>> Start
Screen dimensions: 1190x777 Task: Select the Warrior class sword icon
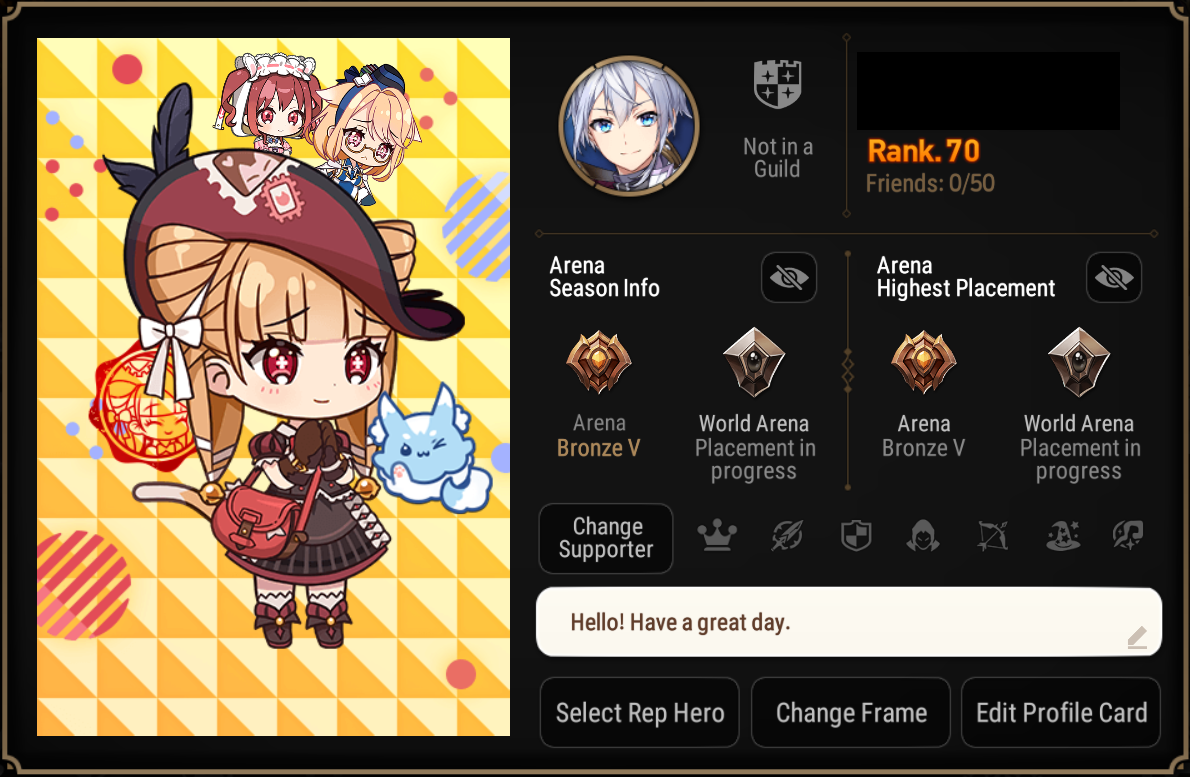(787, 536)

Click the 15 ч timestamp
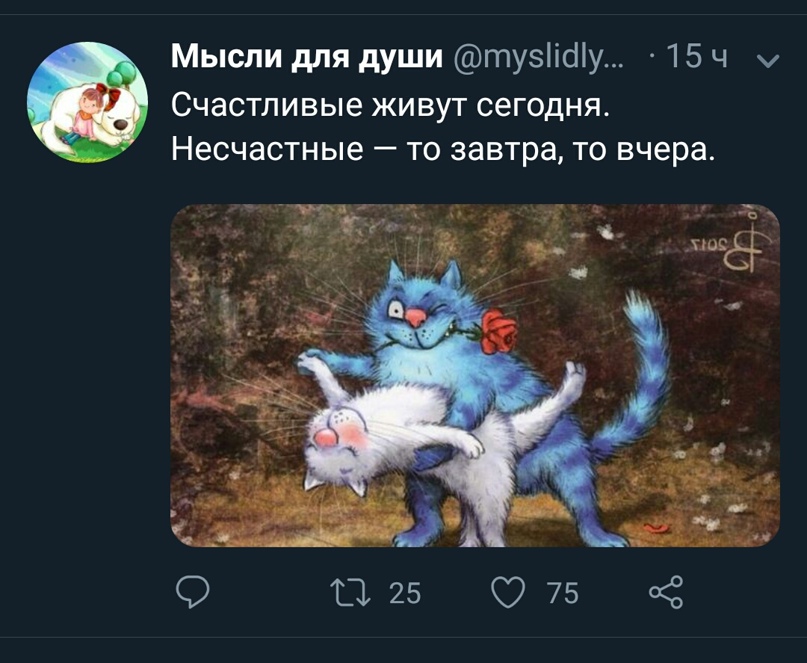click(x=697, y=57)
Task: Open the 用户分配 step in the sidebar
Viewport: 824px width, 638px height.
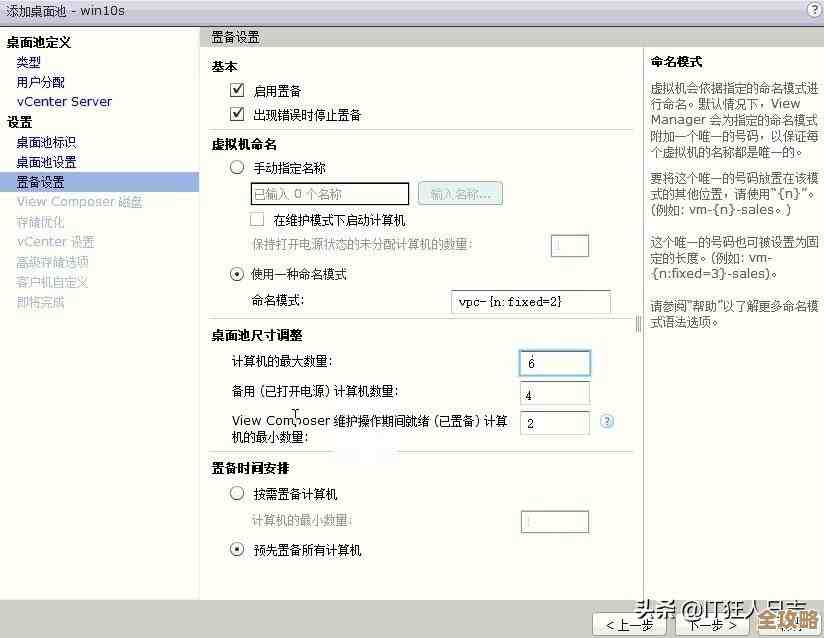Action: [40, 81]
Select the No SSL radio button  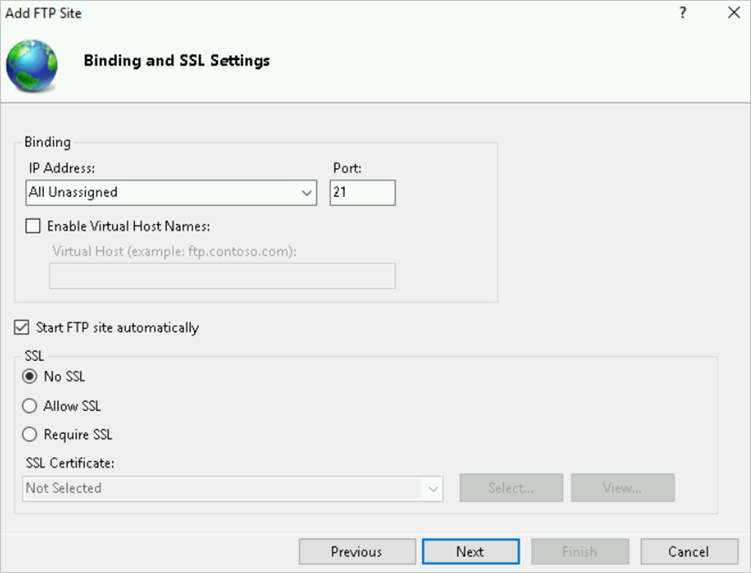pyautogui.click(x=30, y=376)
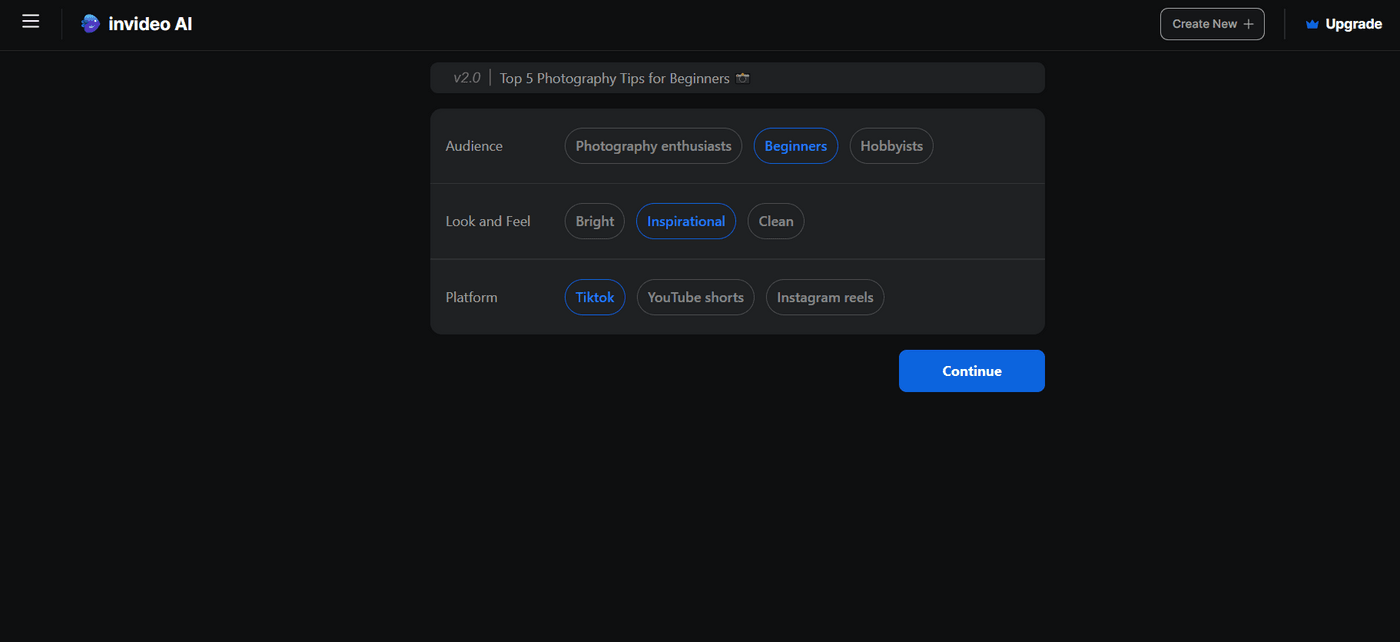Select Bright for Look and Feel

pos(594,221)
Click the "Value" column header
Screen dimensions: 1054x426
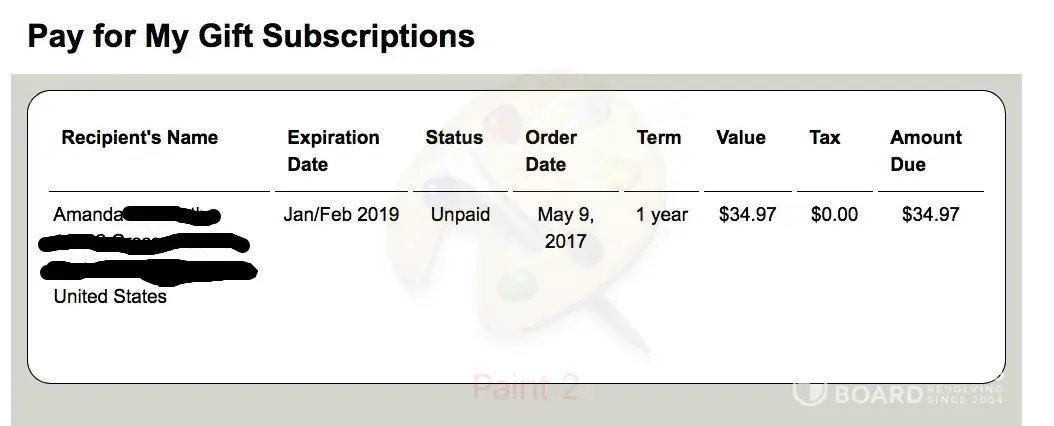[x=741, y=138]
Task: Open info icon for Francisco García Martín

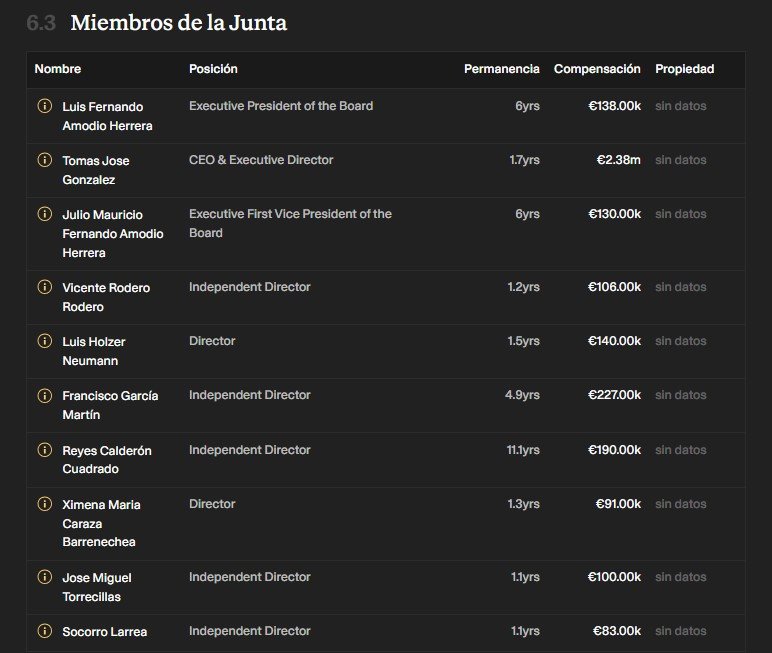Action: click(x=44, y=395)
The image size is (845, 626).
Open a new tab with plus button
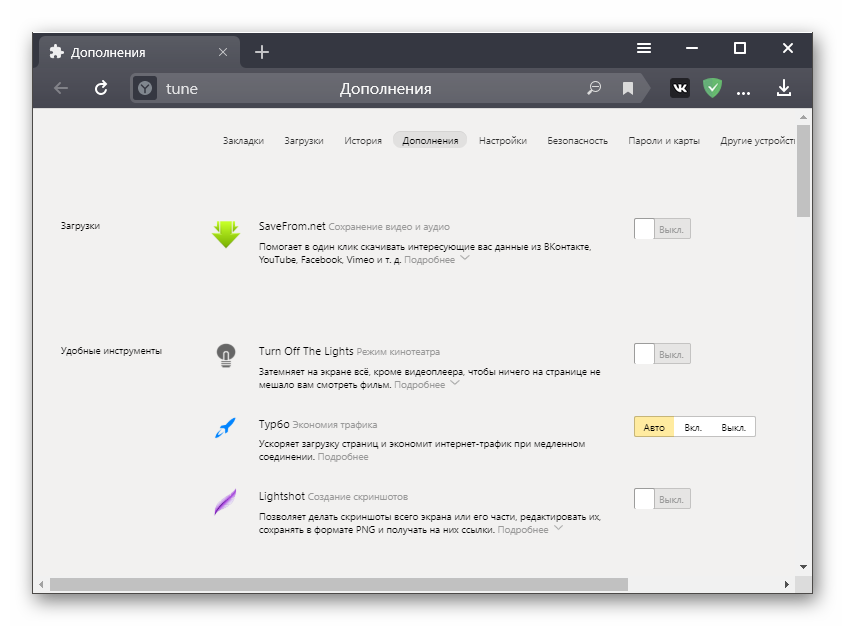(x=262, y=52)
>> End
What is required:
Pick out every line in the material above that contains the word "Open", and copy each of those lines.

The solution:
Task: Open the 用户分配 step in the sidebar
Task: Open info icon for Francisco García Martín
Open a new tab with plus button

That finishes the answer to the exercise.